## Set problem
Present every line of the records below as a numbered list, leaving out any blank lines.

## Stored records

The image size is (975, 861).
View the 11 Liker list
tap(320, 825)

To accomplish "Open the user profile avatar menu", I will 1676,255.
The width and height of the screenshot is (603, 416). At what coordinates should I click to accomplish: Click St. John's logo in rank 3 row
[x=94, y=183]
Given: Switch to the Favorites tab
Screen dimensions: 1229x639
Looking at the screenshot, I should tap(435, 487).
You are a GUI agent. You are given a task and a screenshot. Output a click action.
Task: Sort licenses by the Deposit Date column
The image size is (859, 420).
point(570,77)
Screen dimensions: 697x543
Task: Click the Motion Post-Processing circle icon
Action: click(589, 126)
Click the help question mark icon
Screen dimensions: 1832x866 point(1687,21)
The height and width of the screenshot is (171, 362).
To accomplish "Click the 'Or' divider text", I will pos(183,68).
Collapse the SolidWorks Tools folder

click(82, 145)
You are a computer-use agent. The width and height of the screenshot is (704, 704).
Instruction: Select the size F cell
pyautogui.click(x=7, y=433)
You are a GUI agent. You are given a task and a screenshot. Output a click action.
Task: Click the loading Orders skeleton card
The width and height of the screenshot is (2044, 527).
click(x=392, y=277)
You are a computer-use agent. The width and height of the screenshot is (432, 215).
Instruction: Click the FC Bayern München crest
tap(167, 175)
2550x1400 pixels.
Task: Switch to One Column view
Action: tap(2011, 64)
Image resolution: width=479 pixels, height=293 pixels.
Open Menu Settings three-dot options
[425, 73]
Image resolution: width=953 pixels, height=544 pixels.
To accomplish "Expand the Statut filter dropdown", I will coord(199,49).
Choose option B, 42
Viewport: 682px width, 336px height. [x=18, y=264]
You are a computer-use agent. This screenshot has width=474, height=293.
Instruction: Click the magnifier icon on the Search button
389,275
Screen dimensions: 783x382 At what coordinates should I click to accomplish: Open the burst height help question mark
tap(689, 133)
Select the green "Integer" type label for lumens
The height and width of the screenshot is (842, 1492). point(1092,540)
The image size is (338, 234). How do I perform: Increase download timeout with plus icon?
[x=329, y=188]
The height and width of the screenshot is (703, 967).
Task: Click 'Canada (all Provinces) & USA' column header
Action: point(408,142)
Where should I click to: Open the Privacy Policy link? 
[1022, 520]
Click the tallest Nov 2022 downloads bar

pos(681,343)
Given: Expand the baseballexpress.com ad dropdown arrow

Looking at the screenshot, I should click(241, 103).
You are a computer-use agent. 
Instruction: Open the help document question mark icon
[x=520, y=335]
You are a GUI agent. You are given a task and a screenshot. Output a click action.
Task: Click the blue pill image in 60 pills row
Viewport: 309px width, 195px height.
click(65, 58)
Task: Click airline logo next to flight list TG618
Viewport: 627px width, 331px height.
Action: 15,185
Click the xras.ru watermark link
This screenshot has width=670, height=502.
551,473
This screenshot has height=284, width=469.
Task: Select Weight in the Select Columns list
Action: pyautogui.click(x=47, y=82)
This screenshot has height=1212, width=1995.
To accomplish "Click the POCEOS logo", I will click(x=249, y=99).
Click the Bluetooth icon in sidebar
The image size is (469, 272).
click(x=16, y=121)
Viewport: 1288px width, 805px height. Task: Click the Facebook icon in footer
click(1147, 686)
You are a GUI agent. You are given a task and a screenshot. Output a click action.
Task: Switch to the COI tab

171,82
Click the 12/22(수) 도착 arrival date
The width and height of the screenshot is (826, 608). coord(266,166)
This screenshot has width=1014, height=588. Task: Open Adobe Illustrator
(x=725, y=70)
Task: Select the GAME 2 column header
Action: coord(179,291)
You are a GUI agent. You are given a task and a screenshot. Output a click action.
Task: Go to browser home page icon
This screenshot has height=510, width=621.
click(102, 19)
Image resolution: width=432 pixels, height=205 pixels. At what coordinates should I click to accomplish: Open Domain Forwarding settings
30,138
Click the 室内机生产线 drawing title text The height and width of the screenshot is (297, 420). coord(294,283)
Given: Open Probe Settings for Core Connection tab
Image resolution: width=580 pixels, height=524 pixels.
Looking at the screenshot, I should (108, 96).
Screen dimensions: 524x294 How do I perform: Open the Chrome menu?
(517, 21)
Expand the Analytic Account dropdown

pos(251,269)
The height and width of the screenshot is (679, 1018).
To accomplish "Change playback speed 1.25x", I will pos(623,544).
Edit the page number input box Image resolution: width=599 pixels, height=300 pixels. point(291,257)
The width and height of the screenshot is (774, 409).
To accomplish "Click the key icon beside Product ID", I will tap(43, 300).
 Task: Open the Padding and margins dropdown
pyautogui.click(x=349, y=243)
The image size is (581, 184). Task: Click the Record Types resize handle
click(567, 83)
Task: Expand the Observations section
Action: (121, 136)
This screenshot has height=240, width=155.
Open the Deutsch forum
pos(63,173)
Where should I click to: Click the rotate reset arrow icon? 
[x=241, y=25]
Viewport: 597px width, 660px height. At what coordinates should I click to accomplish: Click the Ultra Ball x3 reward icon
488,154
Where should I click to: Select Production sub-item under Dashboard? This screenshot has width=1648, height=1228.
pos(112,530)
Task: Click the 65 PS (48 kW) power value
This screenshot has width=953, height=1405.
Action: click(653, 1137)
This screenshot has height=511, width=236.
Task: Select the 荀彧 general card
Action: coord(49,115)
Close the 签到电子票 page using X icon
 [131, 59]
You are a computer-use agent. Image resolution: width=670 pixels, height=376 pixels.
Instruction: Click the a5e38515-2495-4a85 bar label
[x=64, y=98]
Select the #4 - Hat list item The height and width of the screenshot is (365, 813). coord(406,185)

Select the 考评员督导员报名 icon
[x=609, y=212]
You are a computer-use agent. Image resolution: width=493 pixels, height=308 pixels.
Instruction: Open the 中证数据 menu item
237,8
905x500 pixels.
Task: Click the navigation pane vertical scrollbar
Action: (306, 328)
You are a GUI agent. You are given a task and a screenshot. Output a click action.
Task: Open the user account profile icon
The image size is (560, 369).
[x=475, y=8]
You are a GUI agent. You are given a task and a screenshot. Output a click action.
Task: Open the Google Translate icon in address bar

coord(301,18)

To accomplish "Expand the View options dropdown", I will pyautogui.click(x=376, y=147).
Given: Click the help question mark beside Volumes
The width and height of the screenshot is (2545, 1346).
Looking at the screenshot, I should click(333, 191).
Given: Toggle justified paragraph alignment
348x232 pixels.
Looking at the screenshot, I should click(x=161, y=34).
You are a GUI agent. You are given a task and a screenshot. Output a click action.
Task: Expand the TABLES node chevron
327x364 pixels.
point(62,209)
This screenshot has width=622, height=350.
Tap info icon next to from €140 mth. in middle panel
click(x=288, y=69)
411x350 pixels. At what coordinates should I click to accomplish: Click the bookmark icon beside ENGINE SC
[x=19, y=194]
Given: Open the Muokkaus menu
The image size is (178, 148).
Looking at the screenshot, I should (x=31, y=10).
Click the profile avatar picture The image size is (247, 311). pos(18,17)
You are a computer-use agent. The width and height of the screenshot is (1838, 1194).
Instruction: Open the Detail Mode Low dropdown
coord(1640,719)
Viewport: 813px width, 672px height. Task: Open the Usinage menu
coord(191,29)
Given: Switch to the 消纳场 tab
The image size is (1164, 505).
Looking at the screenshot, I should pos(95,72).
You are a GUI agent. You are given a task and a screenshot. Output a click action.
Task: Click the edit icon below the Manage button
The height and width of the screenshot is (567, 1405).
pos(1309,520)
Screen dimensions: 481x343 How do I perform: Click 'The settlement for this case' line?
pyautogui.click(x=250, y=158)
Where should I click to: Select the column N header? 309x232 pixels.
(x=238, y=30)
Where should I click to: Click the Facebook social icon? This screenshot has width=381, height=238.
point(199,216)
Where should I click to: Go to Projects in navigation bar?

## The response
1. The image size is (975, 861).
2. View the 11 Liker list
3. tap(320, 825)
4. To accomplish "Open the user profile avatar menu", I will 1676,255.
5. The width and height of the screenshot is (603, 416). At what coordinates should I click to accomplish: Click St. John's logo in rank 3 row
6. [x=94, y=183]
7. Given: Switch to the Favorites tab
8. Screen dimensions: 1229x639
9. Looking at the screenshot, I should tap(435, 487).
10. You are a GUI agent. You are given a task and a screenshot. Output a click action.
11. Task: Sort licenses by the Deposit Date column
12. The image size is (859, 420).
13. point(570,77)
14. Screen dimensions: 697x543
15. Task: Click the Motion Post-Processing circle icon
16. Action: click(589, 126)
17. Click the help question mark icon
18. Screen dimensions: 1832x866 point(1687,21)
19. The height and width of the screenshot is (171, 362).
20. To accomplish "Click the 'Or' divider text", I will pos(183,68).
21. Collapse the SolidWorks Tools folder
22. click(82, 145)
23. You are a computer-use agent. The width and height of the screenshot is (704, 704).
24. Instruction: Select the size F cell
25. pyautogui.click(x=7, y=433)
26. You are a GUI agent. You are given a task and a screenshot. Output a click action.
27. Task: Click the loading Orders skeleton card
28. The width and height of the screenshot is (2044, 527).
29. click(x=392, y=277)
30. You are a computer-use agent. The width and height of the screenshot is (432, 215).
31. Instruction: Click the FC Bayern München crest
32. tap(167, 175)
33. 2550x1400 pixels.
34. Task: Switch to One Column view
35. Action: tap(2011, 64)
36. Image resolution: width=479 pixels, height=293 pixels.
37. Open Menu Settings three-dot options
38. [425, 73]
39. Image resolution: width=953 pixels, height=544 pixels.
40. To accomplish "Expand the Statut filter dropdown", I will coord(199,49).
41. Choose option B, 42
42. Viewport: 682px width, 336px height. [x=18, y=264]
43. You are a computer-use agent. This screenshot has width=474, height=293.
44. Instruction: Click the magnifier icon on the Search button
45. 389,275
46. Screen dimensions: 783x382 At what coordinates should I click to accomplish: Open the burst height help question mark
47. tap(689, 133)
48. Select the green "Integer" type label for lumens
49. The height and width of the screenshot is (842, 1492). point(1092,540)
50. The image size is (338, 234). How do I perform: Increase download timeout with plus icon?
51. [x=329, y=188]
52. The height and width of the screenshot is (703, 967).
53. Task: Click 'Canada (all Provinces) & USA' column header
54. Action: point(408,142)
55. Where should I click to: Open the Privacy Policy link? 
56. [1022, 520]
57. Click the tallest Nov 2022 downloads bar
58. pos(681,343)
59. Given: Expand the baseballexpress.com ad dropdown arrow
60. Looking at the screenshot, I should click(241, 103).
61. You are a computer-use agent. 
62. Instruction: Open the help document question mark icon
63. [x=520, y=335]
64. You are a GUI agent. You are given a task and a screenshot. Output a click action.
65. Task: Click the blue pill image in 60 pills row
66. Viewport: 309px width, 195px height.
67. click(65, 58)
68. Task: Click airline logo next to flight list TG618
69. Viewport: 627px width, 331px height.
70. Action: 15,185
71. Click the xras.ru watermark link
72. This screenshot has width=670, height=502.
73. 551,473
74. This screenshot has height=284, width=469.
75. Task: Select Weight in the Select Columns list
76. Action: pyautogui.click(x=47, y=82)
77. This screenshot has height=1212, width=1995.
78. To accomplish "Click the POCEOS logo", I will click(x=249, y=99).
79. Click the Bluetooth icon in sidebar
80. The image size is (469, 272).
81. click(x=16, y=121)
82. Viewport: 1288px width, 805px height. Task: Click the Facebook icon in footer
83. click(1147, 686)
84. You are a GUI agent. You are given a task and a screenshot. Output a click action.
85. Task: Switch to the COI tab
86. 171,82
87. Click the 12/22(수) 도착 arrival date
88. The width and height of the screenshot is (826, 608). coord(266,166)
89. This screenshot has width=1014, height=588. Task: Open Adobe Illustrator
90. (x=725, y=70)
91. Task: Select the GAME 2 column header
92. Action: coord(179,291)
93. You are a GUI agent. You are given a task and a screenshot. Output a click action.
94. Task: Go to browser home page icon
95. This screenshot has height=510, width=621.
96. click(102, 19)
97. Image resolution: width=432 pixels, height=205 pixels. At what coordinates should I click to accomplish: Open Domain Forwarding settings
98. 30,138
99. Click the 室内机生产线 drawing title text The height and width of the screenshot is (297, 420). coord(294,283)
100. Given: Open Probe Settings for Core Connection tab
101. Image resolution: width=580 pixels, height=524 pixels.
102. Looking at the screenshot, I should (108, 96).
103. Screen dimensions: 524x294 How do I perform: Open the Chrome menu?
104. (517, 21)
105. Expand the Analytic Account dropdown
106. pos(251,269)
107. The height and width of the screenshot is (679, 1018).
108. To accomplish "Change playback speed 1.25x", I will pos(623,544).
109. Edit the page number input box Image resolution: width=599 pixels, height=300 pixels. point(291,257)
110. The width and height of the screenshot is (774, 409).
111. To accomplish "Click the key icon beside Product ID", I will tap(43, 300).
112.  Task: Open the Padding and margins dropdown
113. pyautogui.click(x=349, y=243)
114. The image size is (581, 184). Task: Click the Record Types resize handle
115. click(567, 83)
116. Task: Expand the Observations section
117. Action: (121, 136)
118. This screenshot has height=240, width=155.
119. Open the Deutsch forum
120. pos(63,173)
121. Where should I click to: Click the rotate reset arrow icon? 
122. [x=241, y=25]
123. Viewport: 597px width, 660px height. At what coordinates should I click to accomplish: Click the Ultra Ball x3 reward icon
124. 488,154
125. Where should I click to: Select Production sub-item under Dashboard? This screenshot has width=1648, height=1228.
126. pos(112,530)
127. Task: Click the 65 PS (48 kW) power value
128. This screenshot has width=953, height=1405.
129. Action: click(653, 1137)
130. This screenshot has height=511, width=236.
131. Task: Select the 荀彧 general card
132. Action: coord(49,115)
133. Close the 签到电子票 page using X icon
134.  [131, 59]
135. You are a computer-use agent. Image resolution: width=670 pixels, height=376 pixels.
136. Instruction: Click the a5e38515-2495-4a85 bar label
137. [x=64, y=98]
138. Select the #4 - Hat list item The height and width of the screenshot is (365, 813). coord(406,185)
139. Select the 考评员督导员报名 icon
140. [x=609, y=212]
141. You are a computer-use agent. Image resolution: width=493 pixels, height=308 pixels.
142. Instruction: Open the 中证数据 menu item
143. 237,8
144. 905x500 pixels.
145. Task: Click the navigation pane vertical scrollbar
146. Action: (306, 328)
147. You are a GUI agent. You are given a task and a screenshot. Output a click action.
148. Task: Open the user account profile icon
149. The image size is (560, 369).
150. [x=475, y=8]
151. You are a GUI agent. You are given a task and a screenshot. Output a click action.
152. Task: Open the Google Translate icon in address bar
153. coord(301,18)
154. To accomplish "Expand the View options dropdown", I will pyautogui.click(x=376, y=147).
155. Given: Click the help question mark beside Volumes
156. The width and height of the screenshot is (2545, 1346).
157. Looking at the screenshot, I should click(333, 191).
158. Given: Toggle justified paragraph alignment
159. 348x232 pixels.
160. Looking at the screenshot, I should click(x=161, y=34).
161. You are a GUI agent. You are given a task and a screenshot. Output a click action.
162. Task: Expand the TABLES node chevron
163. 327x364 pixels.
164. point(62,209)
165. This screenshot has width=622, height=350.
166. Tap info icon next to from €140 mth. in middle panel
167. click(x=288, y=69)
168. 411x350 pixels. At what coordinates should I click to accomplish: Click the bookmark icon beside ENGINE SC
169. [x=19, y=194]
170. Given: Open the Muokkaus menu
171. The image size is (178, 148).
172. Looking at the screenshot, I should (x=31, y=10).
173. Click the profile avatar picture The image size is (247, 311). pos(18,17)
174. You are a computer-use agent. The width and height of the screenshot is (1838, 1194).
175. Instruction: Open the Detail Mode Low dropdown
176. coord(1640,719)
177. Viewport: 813px width, 672px height. Task: Open the Usinage menu
178. coord(191,29)
179. Given: Switch to the 消纳场 tab
180. The image size is (1164, 505).
181. Looking at the screenshot, I should pos(95,72).
182. You are a GUI agent. You are given a task and a screenshot. Output a click action.
183. Task: Click the edit icon below the Manage button
184. The height and width of the screenshot is (567, 1405).
185. pos(1309,520)
186. Screen dimensions: 481x343 How do I perform: Click 'The settlement for this case' line?
187. pyautogui.click(x=250, y=158)
188. Where should I click to: Select the column N header? 309x232 pixels.
189. (x=238, y=30)
190. Where should I click to: Click the Facebook social icon? This screenshot has width=381, height=238.
191. point(199,216)
192. Where should I click to: Go to Projects in navigation bar?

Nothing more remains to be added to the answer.